Kraken indexes: The Big Picture
Below is how Galaxy sources Kraken indexes, and GTDB in particular.
Dataflow
The GTDB team creates and publishes the base reference data.
Then, the Langmead lab creates a compiled version of the GTDB releases (and others!) suitable for community use with Kraken/Kraken2, KrakenUniq, Bracken.
The important part I wanted to explain is that our copy should be an exact mirror of the original source data. This means you can explore and discuss the content everywhere that scientists are using GTDB. I would try the GTDB forum if you notice a problem with classifications – I see many topics where this has been discussed in the past.
Let’s start there and I hope this helps to explain how it all links together!

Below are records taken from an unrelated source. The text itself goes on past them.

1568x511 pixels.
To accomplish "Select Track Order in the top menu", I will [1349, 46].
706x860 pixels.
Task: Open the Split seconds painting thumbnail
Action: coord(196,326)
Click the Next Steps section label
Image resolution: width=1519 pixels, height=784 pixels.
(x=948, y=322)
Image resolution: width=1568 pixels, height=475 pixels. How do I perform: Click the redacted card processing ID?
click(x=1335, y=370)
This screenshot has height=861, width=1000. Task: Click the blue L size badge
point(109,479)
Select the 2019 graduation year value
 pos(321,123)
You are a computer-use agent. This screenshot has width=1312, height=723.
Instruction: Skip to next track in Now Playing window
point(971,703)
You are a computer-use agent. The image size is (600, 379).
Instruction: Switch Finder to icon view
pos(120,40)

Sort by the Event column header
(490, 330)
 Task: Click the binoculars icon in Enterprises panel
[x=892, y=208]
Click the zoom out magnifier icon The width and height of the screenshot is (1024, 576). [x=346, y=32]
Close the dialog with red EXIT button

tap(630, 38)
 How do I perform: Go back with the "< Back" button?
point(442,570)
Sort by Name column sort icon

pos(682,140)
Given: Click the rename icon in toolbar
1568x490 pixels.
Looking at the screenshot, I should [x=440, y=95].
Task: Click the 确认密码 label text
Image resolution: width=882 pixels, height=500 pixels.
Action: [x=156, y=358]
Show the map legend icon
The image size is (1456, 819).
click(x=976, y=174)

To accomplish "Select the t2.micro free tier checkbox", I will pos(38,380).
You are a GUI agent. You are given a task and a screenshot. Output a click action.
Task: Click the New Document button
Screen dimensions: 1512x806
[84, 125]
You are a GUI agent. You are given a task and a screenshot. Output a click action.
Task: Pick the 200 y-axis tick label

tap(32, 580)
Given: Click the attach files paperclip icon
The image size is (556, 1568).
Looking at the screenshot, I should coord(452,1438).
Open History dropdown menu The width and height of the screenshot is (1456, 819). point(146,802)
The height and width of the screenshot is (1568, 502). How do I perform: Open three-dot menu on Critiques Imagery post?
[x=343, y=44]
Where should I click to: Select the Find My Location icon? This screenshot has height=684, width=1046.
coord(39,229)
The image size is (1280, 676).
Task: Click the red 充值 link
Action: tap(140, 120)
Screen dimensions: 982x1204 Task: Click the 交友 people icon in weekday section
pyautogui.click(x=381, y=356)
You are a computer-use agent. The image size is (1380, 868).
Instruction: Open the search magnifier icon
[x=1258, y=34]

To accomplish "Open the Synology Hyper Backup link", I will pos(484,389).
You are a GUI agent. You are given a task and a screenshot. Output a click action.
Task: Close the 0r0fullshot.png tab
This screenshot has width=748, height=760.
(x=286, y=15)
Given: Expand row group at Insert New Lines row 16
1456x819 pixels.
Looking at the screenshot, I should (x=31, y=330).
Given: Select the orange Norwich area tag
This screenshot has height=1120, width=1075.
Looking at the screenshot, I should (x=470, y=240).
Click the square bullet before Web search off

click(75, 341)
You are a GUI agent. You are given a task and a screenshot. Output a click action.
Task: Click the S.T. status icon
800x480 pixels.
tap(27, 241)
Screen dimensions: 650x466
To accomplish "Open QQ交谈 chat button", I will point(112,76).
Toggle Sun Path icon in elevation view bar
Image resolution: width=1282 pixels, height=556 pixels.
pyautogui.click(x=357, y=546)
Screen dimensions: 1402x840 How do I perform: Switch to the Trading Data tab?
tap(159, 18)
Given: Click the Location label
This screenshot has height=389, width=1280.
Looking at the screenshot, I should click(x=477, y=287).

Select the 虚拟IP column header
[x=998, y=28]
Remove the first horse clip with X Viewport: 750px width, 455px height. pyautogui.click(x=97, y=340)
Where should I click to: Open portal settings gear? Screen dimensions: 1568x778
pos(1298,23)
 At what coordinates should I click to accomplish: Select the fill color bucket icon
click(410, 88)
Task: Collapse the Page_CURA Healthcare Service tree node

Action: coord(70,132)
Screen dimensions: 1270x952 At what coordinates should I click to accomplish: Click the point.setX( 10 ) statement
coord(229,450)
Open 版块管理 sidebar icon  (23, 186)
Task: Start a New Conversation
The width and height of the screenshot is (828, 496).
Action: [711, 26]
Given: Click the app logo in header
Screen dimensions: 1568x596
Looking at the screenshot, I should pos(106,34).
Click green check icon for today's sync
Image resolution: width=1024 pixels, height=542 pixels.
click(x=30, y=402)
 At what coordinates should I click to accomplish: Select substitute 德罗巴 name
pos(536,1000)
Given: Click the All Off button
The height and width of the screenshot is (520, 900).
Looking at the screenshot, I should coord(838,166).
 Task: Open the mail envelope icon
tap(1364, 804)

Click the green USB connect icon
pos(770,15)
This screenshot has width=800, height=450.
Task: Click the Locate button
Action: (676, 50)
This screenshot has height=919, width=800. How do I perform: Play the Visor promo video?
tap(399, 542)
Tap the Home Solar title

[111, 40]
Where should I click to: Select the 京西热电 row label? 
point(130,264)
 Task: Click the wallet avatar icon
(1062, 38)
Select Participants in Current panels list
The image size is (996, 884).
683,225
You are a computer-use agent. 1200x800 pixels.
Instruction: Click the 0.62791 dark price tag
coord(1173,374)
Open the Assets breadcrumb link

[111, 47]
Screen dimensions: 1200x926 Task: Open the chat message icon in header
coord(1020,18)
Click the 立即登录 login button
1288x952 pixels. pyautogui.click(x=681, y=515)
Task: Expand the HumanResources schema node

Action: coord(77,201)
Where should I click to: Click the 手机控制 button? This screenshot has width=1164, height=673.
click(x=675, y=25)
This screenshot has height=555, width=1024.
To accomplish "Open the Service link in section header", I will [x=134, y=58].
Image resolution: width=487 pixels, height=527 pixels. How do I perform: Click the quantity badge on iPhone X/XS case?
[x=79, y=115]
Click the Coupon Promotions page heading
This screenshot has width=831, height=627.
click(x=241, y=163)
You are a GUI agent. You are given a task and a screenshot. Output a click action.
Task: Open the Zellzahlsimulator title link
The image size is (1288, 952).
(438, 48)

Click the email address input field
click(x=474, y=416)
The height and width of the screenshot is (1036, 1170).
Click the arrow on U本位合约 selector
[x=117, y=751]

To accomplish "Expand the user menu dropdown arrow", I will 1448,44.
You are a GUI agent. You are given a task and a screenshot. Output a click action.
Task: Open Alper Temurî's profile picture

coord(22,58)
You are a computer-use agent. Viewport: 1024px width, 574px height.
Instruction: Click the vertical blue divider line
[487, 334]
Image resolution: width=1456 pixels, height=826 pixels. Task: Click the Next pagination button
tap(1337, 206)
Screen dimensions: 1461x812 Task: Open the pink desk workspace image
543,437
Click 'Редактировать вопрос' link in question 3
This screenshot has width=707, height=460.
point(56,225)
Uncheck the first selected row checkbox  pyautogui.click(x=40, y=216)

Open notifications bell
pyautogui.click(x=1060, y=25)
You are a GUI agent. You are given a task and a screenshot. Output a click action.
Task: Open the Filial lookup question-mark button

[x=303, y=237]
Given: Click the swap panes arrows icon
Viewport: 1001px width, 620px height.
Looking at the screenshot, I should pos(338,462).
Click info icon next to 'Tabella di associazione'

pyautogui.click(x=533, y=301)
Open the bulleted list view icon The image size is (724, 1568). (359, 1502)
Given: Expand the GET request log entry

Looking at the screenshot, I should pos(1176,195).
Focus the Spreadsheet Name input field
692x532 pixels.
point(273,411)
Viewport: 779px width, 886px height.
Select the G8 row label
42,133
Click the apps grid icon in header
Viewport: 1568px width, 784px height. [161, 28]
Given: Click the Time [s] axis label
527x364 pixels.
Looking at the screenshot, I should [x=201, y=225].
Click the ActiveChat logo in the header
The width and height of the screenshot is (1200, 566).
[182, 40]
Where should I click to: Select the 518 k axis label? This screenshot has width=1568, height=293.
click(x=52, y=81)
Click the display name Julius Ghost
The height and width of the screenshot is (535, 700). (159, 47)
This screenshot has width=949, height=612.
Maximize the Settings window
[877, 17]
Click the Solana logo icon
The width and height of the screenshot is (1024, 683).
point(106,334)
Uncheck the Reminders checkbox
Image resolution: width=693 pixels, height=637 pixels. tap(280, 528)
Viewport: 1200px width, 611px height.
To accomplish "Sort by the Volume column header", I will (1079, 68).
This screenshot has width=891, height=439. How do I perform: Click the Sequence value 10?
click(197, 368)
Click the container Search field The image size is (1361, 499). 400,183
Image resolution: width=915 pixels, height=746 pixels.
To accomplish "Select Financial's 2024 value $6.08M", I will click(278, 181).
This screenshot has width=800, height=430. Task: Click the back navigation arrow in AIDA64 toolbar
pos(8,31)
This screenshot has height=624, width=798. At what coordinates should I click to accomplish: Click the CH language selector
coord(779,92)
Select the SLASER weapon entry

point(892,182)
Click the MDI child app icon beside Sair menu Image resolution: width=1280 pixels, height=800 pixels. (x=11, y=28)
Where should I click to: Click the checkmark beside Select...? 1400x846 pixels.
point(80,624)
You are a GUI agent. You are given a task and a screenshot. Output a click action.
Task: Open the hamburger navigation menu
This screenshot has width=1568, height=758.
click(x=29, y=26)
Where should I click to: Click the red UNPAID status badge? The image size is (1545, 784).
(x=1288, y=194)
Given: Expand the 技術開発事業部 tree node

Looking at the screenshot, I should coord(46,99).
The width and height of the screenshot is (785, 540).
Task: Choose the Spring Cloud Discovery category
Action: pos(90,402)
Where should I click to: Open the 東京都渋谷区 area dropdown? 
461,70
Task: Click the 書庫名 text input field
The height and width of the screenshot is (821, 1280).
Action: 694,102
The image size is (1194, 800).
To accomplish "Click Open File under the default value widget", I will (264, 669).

Hello @jennaj! All this information is really helpful. I tried to use the tool available in Galaxy but it didn’t work precisely as I needed this time. So, I downloaded GTDB’s latest database (R226) to build a lookup table in R, then retrieved the full taxonomy based on my data. There were still some gaps, but much fewer than the original output from Kraken2/bracken. In any case, the explanation you provided helped a lot.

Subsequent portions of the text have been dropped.